« À poste égal, tout le monde ne travaille pas de la même façon » : avec la transparence des rémunérations, les managers craignent de devoir passer leur temps à se justifier

Une nouvelle directive européenne s’apprête à transformer le paysage de la transparence salariale au sein des entreprises. D’ici juin 2026, celles-ci devront obligatoirement afficher les salaires ou une fourchette lors des offres d’emploi, et justifier les écarts de rémunération pour des postes égaux. Cette mesure vise notamment à réduire les inégalités hommes-femmes, mais soulève également des craintes chez de nombreux managers quant aux tensions potentielles et à la gestion des différences de salaire au sein de leurs équipes.

En France, si le tabou autour de l’argent persiste souvent dans la sphère privée, l’étude de l’Apec publiée fin novembre montre que les cadres sont favorables à la transparence salariale à un degré comparable à celui d’autres pays européens. Ainsi, 64 % des cadres français pensent que les salaires devraient être connus de tous, un résultat proche des 67 % en Allemagne ou des 63 % en Espagne. Pourtant, cette volonté de transparence contraste avec une réalité encore largement opaque dans la majorité des entreprises françaises.
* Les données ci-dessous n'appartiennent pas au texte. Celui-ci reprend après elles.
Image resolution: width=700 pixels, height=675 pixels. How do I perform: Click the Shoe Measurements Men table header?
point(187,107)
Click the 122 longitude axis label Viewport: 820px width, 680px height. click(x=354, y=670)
Les entreprises, encore peu préparées, doivent rapidement s’adapter pour éviter des tensions et des ajustements coûteux, tout en gérant des enjeux humains et techniques complexes.

Ce changement impose plusieurs obligations concrètes : afficher une fourchette de salaire dans les offres d’emploi, clarifier les critères de fixation des rémunérations, et communiquer aux salariés moyennes ou écarts légitimes en cas de demande. Actuellement, seules 46 % des entreprises publient systématiquement la rémunération lors de leurs annonces, et 66 % n’ont pas accès à des grilles salariales internes, ce qui montre le retard qu’elles accusent face à ces nouvelles exigences.
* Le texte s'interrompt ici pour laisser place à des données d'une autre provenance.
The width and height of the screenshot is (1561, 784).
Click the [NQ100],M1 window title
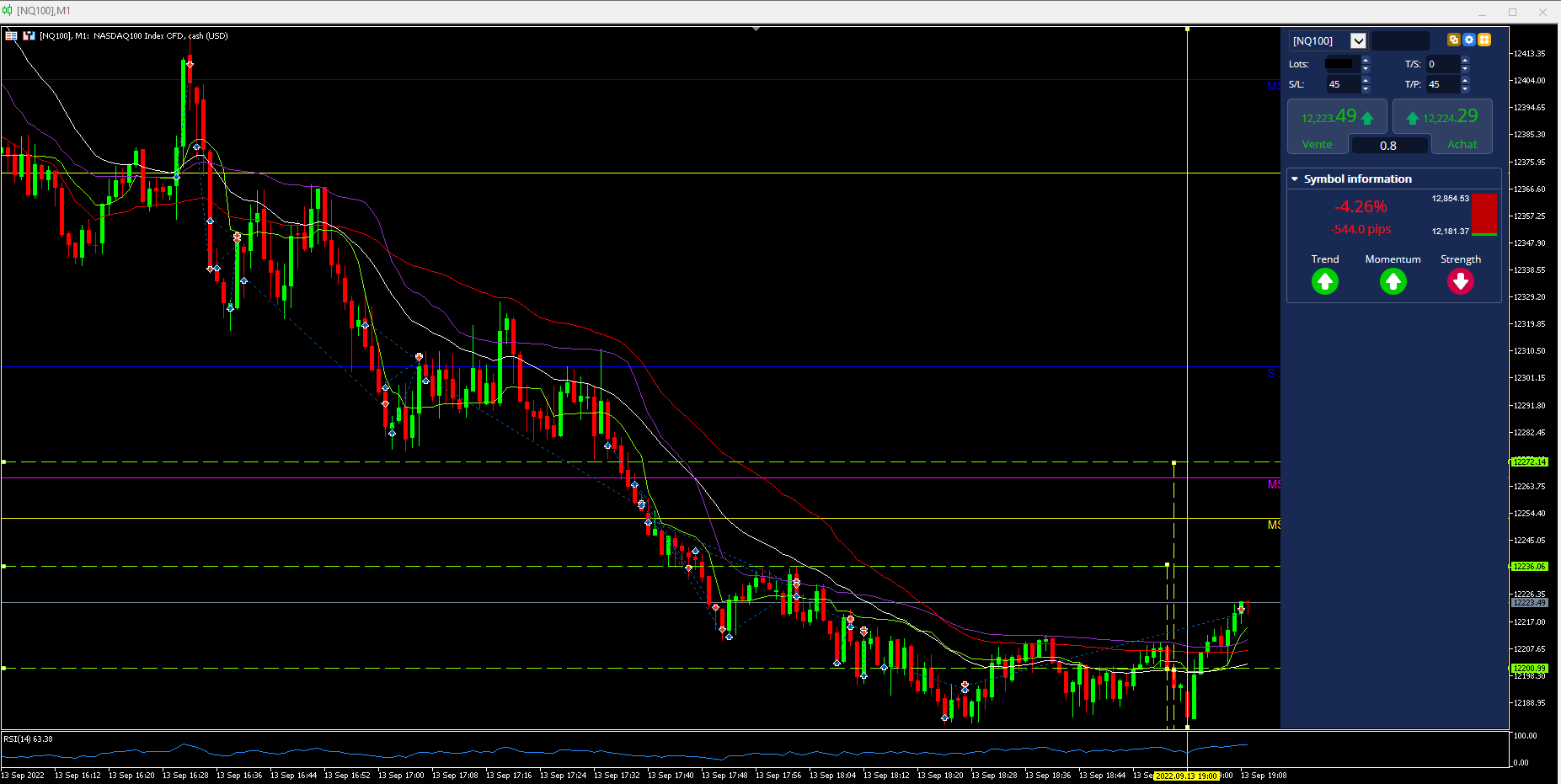(44, 11)
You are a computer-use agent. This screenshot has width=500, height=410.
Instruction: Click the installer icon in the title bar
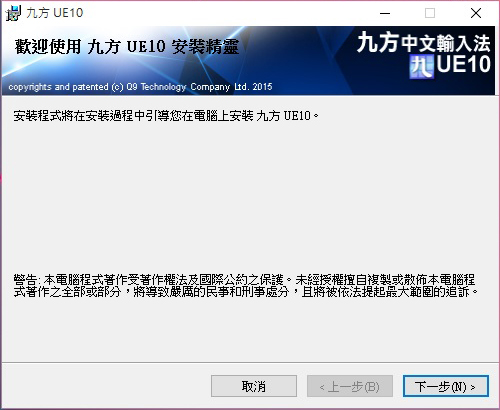click(x=13, y=13)
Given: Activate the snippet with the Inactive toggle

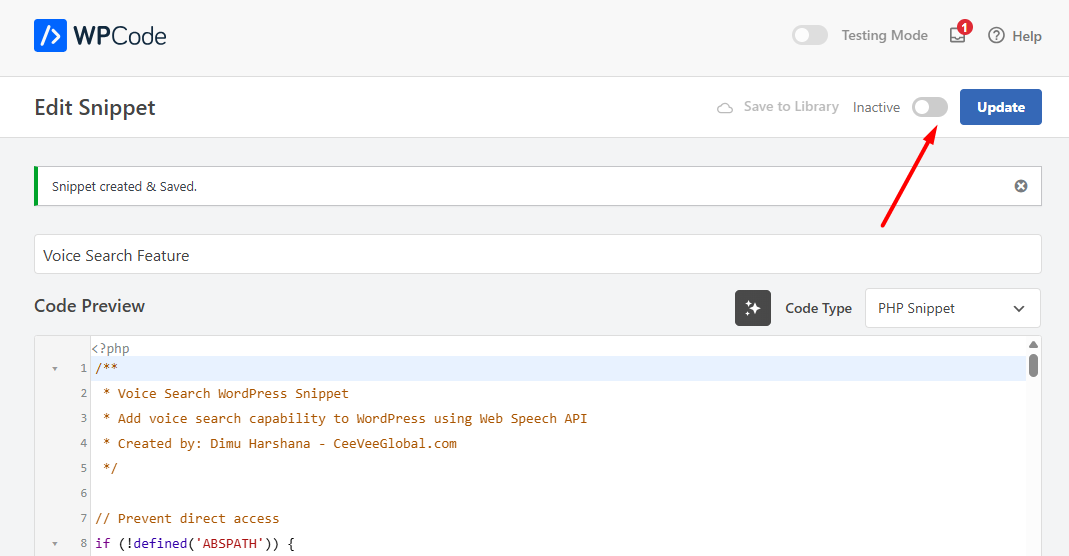Looking at the screenshot, I should (x=930, y=107).
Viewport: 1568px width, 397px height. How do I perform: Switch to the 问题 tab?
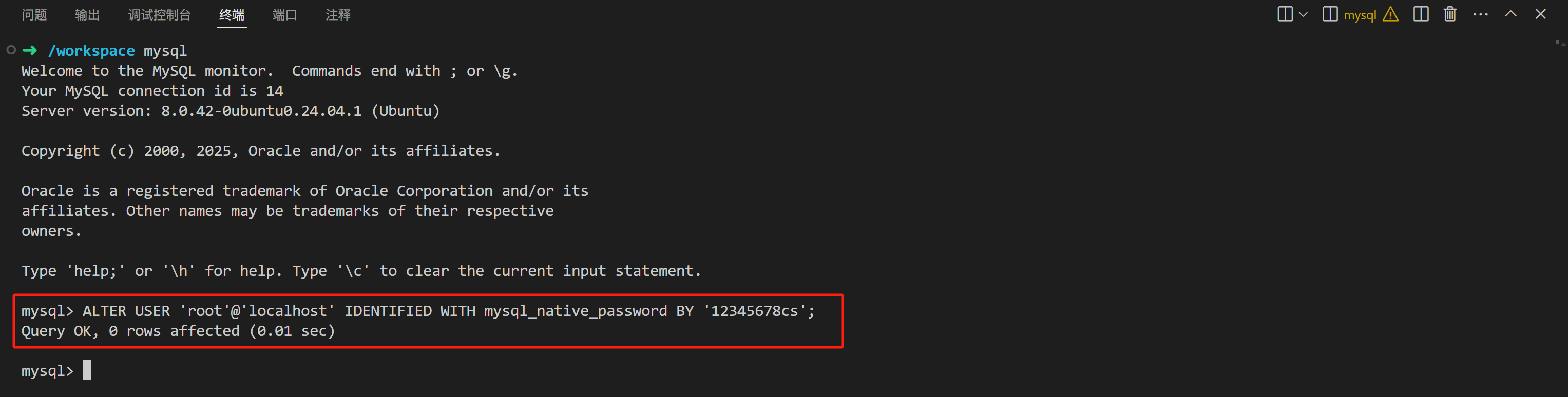[x=34, y=14]
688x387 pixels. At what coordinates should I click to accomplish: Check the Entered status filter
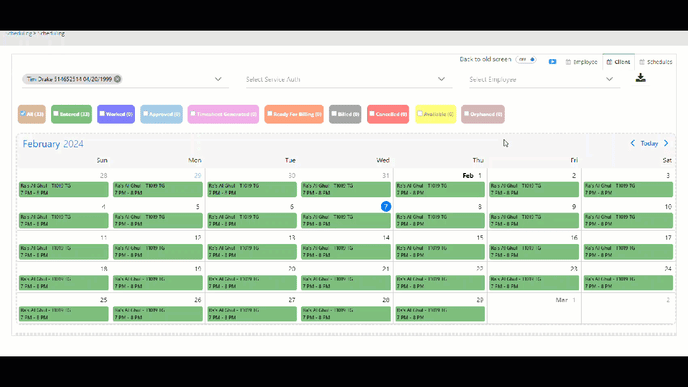(x=56, y=114)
Une majorité d’entre elles restent encore peu informées ou peu préparées à ces évolutions. Près d’une entreprise sur deux a seulement entendu parler de la directive, et seulement 33 % estiment en connaître précisément les contours. La majorité, notamment parmi les PME, n’a pas encore entamé de démarches concrètes, ce qui augure un travail conséquent dès les premiers mois de mise en application.

Au-delà des enjeux techniques, une partie importante des managers exprime des inquiétudes quant à l’impact de cette transparence sur leur gestion quotidienne. Savoir que les salaires seront accessibles à tous pourrait créer des tensions ou, au contraire, réduire les injustices perçues, notamment entre hommes et femmes. Certains craignent notamment que la connaissance des écarts entraine animosité ou démotivation, surtout dans un contexte où les écarts peuvent exister pour diverses raisons, telles que la pénurie de talents ou le parcours professionnel.

Certains responsables s’interrogent aussi sur la capacité à continuer de récompenser la performance individuelle sans risquer de voir tous les salariés converger vers une même rémunération uniforme. Pourtant, l’ouverture des chiffres pourrait aussi favoriser une gestion plus transparente et lutter contre le favoritisme ou le copinage, en instaurant un management plus factuel, comme le soulignent plusieurs experts et professionnels interrogés. La période d’ici 2026 sera cruciale pour que les entreprises prennent le train en marche et évitent un choc culturel brutal.